Stored data entries:
□ □ □ □ □
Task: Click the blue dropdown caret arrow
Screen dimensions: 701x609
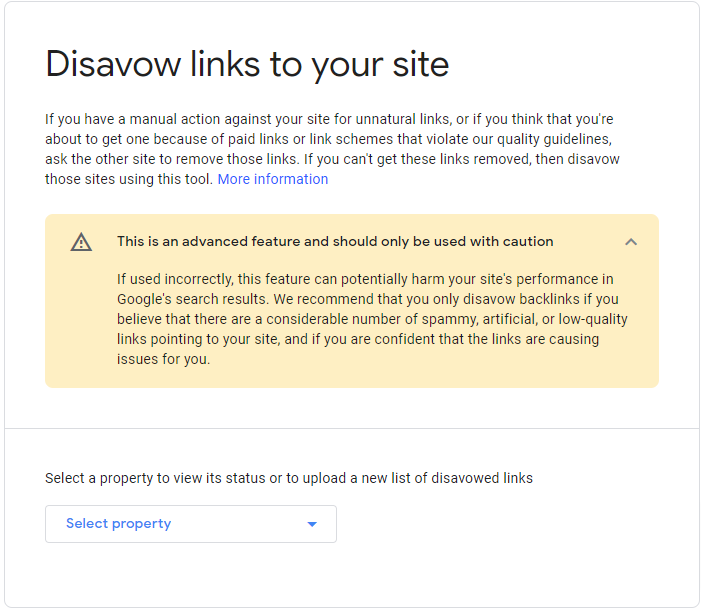Action: [x=312, y=524]
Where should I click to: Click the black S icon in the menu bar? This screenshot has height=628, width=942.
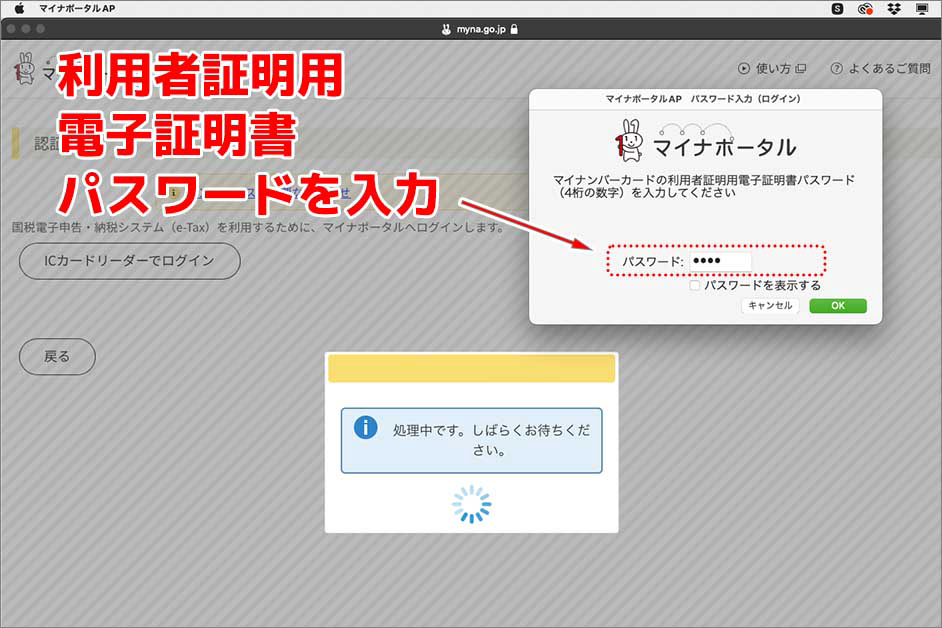(x=837, y=9)
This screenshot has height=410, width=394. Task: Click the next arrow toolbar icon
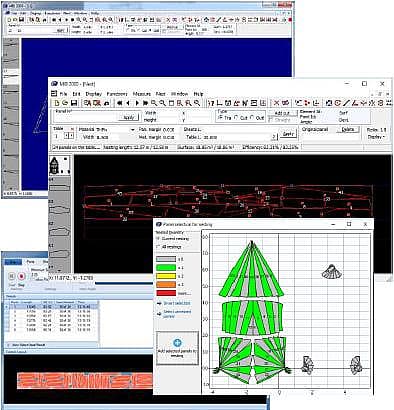137,103
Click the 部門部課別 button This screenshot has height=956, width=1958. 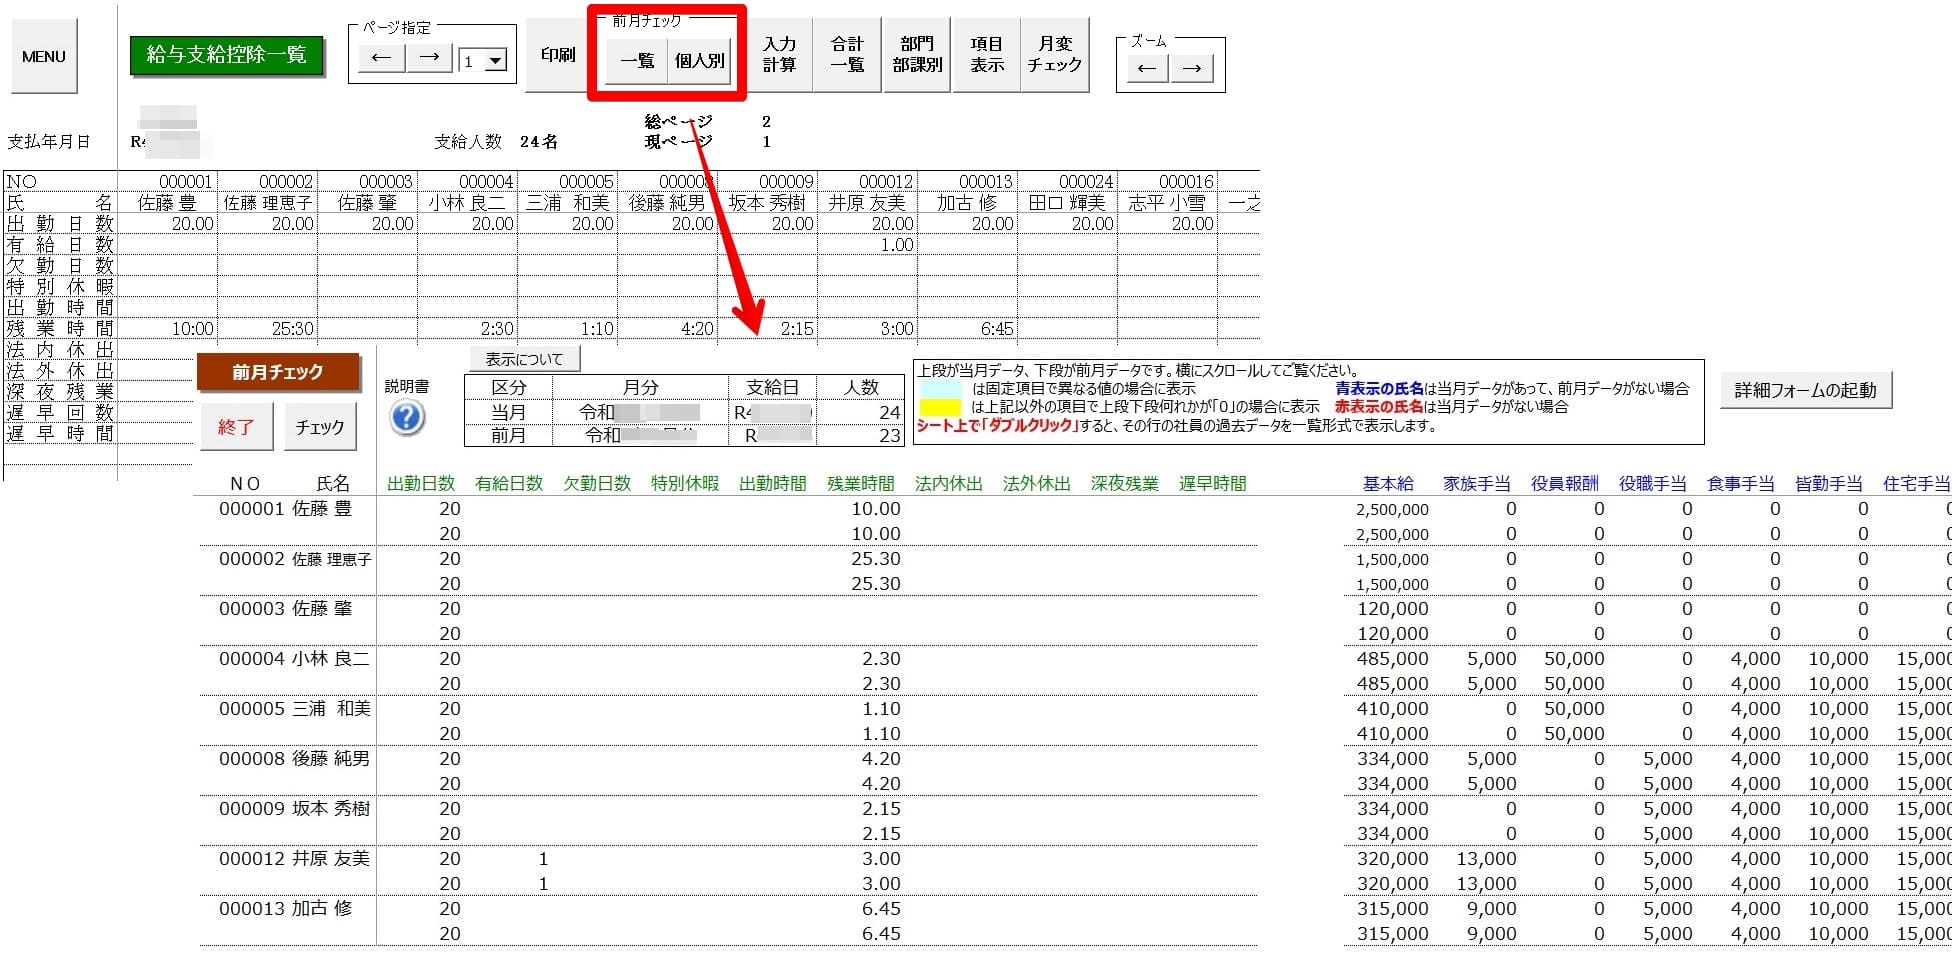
□ □ □ □ □
With the images excluded, all entries are to be given again exactly.

**WRITTEN SOLUTION**
Task: Click the blue dropdown caret arrow
Screen dimensions: 701x609
Action: [x=312, y=524]
Where should I click to: Click the black S icon in the menu bar? This screenshot has height=628, width=942.
(x=837, y=9)
This screenshot has height=410, width=394. Task: Click the next arrow toolbar icon
137,103
Click the 部門部課別 button This screenshot has height=956, width=1958. 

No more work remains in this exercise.